According to the proceedings from the 2018 UR forum, the community was born in 2010 out of the recognition that disaster risk assessment and identification are activities that cut across sectors and industries. The UR community has met every two years since 2010 and has produced new ideas and partnerships that have improved risk assessments and the communication of risk information. As the initiative approaches its 10th anniversary, organizers encouraged the community to step back and ask: What has the field of risk communication achieved in the last 10 years? What is the role of UR in the next 10 years?

Thriving Earth Exchange was recently introduced to the UR community through a series of meeting with the World Bank’s GFDRR. Given Thriving Earth’s focus on community science—working with communities to understand how their priorities might involve the technical expertise of Earth and space scientists—there seemed to be a natural fit. Therefore, my purpose for attending this planning meeting was to understand better (no pun intended!) the UR community and how Thriving Earth Exchange might play a role now, in the community and, specifically, at the May 2020 forum.

 

The planning session started with understanding who was in the room. Many of the attendees had not previously attended a UR forum. When we were asked to describe our work by arranging ourselves in different parts of the room like a live scatter graph, the majority seemed to be boundary spanners, much like Thriving Earth Exchange. Following these introductory activities, the organizers asked attendees to address a series of questions via strategically placed flip charts. My group was asked about our impressions of the achievements in the field in the last 10 years, and the goals of the UR forum. Since many of us had not attended UR forums in the past, the best we could do was to surmise and comment based on our own experiences and work in the field. Since my background is in disaster risk reduction and early warning, I was able to draw from my previous experiences and my work at AGU. It was a great opportunity to reflect on how the disaster risk reduction and risk communications fields had evolved during my own evolution from practitioner to researcher to boundary spanner.

Looking around the room, I realized that those present represented organizations and institutions that were builders of risk communication tools and solutions. There were no users of that risk communication. Moreover, there was much discussion of what risk communication tools and solutions had achieved, technically, without a true understanding of what the user experience was on the ground. At one point, one of the organizers asked: Is the UR community ready to move beyond development of risk communications tools and solutions? I was struck by this question. Do we even need to encourage more innovation in risk communication? If innovation was necessary, wouldn’t researchers and practitioners already be motivated to continue innovating? Rather, shouldn’t we be asking communities what, if anything, is actually working? If there are gaps in what has already been developed, then we could encourage researchers and practitioners accordingly.

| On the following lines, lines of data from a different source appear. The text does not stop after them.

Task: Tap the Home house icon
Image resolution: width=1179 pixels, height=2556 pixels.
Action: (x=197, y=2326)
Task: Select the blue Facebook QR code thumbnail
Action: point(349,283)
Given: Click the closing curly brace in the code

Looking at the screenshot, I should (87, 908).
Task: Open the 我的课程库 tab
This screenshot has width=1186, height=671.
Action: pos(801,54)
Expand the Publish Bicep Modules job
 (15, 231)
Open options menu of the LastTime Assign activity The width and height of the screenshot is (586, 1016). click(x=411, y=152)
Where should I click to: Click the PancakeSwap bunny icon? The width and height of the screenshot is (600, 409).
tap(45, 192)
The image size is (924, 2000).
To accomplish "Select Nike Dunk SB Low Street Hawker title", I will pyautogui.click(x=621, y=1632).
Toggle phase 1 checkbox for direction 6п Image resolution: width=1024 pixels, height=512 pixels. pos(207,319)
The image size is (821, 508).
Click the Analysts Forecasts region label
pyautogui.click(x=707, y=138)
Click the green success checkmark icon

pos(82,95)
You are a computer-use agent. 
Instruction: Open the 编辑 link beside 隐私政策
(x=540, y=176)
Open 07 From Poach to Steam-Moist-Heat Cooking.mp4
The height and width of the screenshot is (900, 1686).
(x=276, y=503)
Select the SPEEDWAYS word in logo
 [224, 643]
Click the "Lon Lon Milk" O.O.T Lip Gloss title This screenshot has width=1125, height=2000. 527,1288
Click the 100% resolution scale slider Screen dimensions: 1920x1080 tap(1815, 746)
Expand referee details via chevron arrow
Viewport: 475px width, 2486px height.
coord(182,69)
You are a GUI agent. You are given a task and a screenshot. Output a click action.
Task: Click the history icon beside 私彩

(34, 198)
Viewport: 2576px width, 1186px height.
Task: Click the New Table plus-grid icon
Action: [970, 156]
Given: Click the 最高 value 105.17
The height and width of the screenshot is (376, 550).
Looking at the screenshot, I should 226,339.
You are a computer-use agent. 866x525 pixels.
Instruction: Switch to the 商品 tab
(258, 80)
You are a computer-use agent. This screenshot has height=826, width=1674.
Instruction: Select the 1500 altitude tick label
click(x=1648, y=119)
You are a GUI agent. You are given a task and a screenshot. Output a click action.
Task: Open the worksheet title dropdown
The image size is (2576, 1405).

By the end of the session, we’d had an honest and forthright conversation about what the UR community had achieved, what its goals should be moving forward and how it might consider restructuring to serve the needs of both its community and the people it serves. While Thriving Earth Exchange is only starting to come onto the international scene, many of the lessons we’ve learned domestically can easily translate to international contexts. For example, simply the concept of community science—listening and understanding to communities (‘users’) that need good risk communication, among other needs. If we learn to listen and understand their priorities, we can better develop and hone solutions that address risk communication.

For the 2020 UR forum, Thriving Earth Exchange hopes to hold a project launch workshop comprised of all international community groups and/or train a cohort of interested international scientists on doing community science with the communities where they live, work and play. These types of partnerships will better enhance our own Earth and space science community and allow our sciences to flourish within the communities we cherish.